There is a range of other must-see sites on the Northern coastal ‘Moche Route’ that date from before and after the Moche period. Among the gems is the ancient huaca of Cerro Ventarron, which neighbours the Lords of Sipan site, excavated by Walter Alva.
At Cerro Ventarron, Walter’s son, Ignatius Alva, is working his father’s magic: having shifted four trucks’ worth of modern garbage from the site (which aptly translates as ‘Dusty Hill’), Ignatius revealed a complete, (almost) unplundered, 4,000 year old temple, built from rough chunks of river sedimentation, rather than mud-bricks per se. The huaca is divided into niched chambers and contains a number of in situ burials, including a female buried with a weaving loom and cotton thread.
However, his huaca hit the headlines in 2008 owing to Ignatius’ discovery of the Americas’ oldest mural: a 4,000 year old multicoloured painting of a deer caught in a net. The site is under the proud guardianship of the nearby village women and, when I visited, I was met by an energetic 50-something local who sprang from wall to wall of the huaca as she guided me through the site. No other visitor was there. This is the place to see ‘real’ archaeology.

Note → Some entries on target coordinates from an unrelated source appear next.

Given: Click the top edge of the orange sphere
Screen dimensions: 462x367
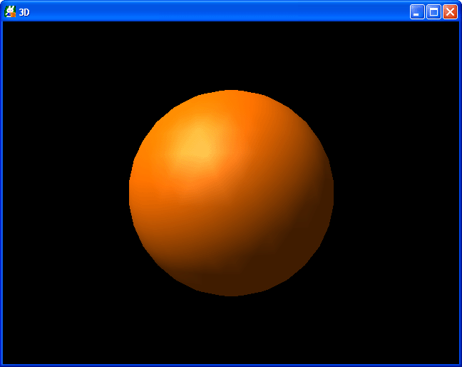Looking at the screenshot, I should pyautogui.click(x=231, y=93).
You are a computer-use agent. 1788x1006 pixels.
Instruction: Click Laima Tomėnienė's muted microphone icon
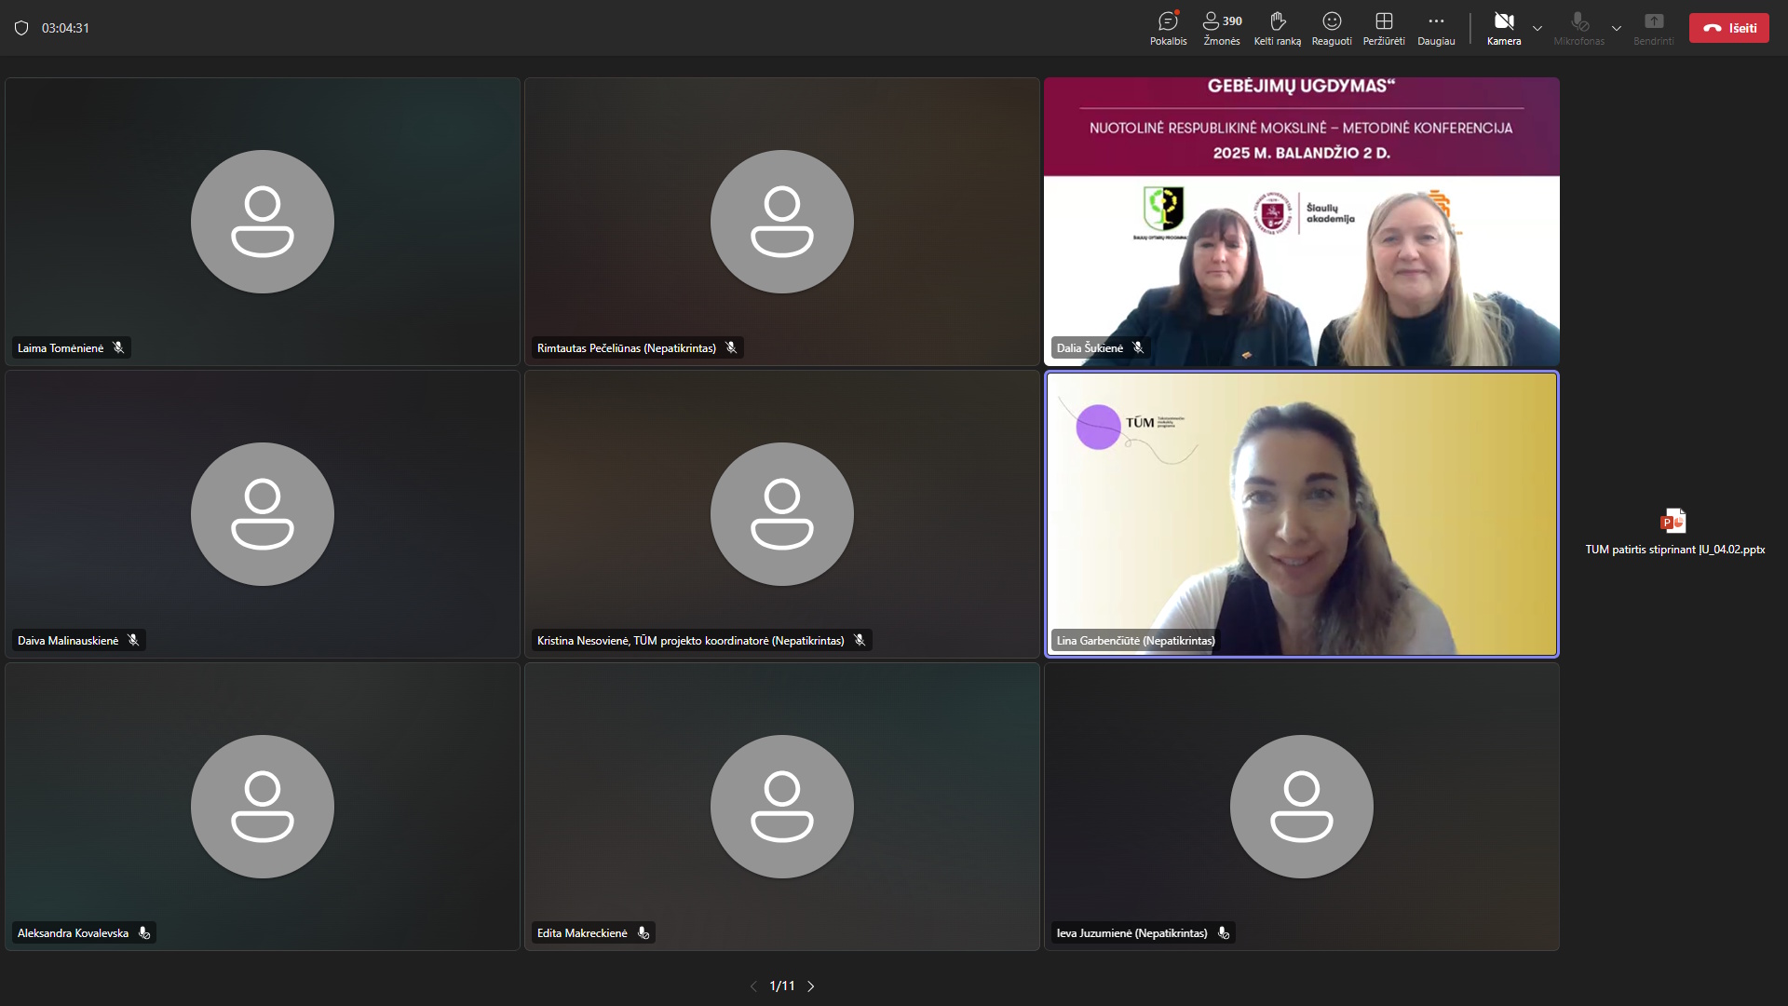click(118, 347)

Chan Chan and the Valley of the Pyramids
At the other end of the spectrum is the sanitised World Heritage Site of Chan Chan, 5km east of Trujillo. The largest pre-Hispanic mud-brick settlement in America, it was the massive royal capital of the early 2nd millennium AD Chimu Kingdom until the Inca conquered the region around AD 1470. Covering 7.7 square miles, one portion of the city was archaeologically investigated in the 1960s and was found to include massive storerooms, enormous tombs, sunken gardens, wide open plazas, and niched ritual areas. Though comprehensively looted in Colonial times, the archaeologists did find evidence for large-scale sacrifice. Though interesting, it has been rather overly-preserved.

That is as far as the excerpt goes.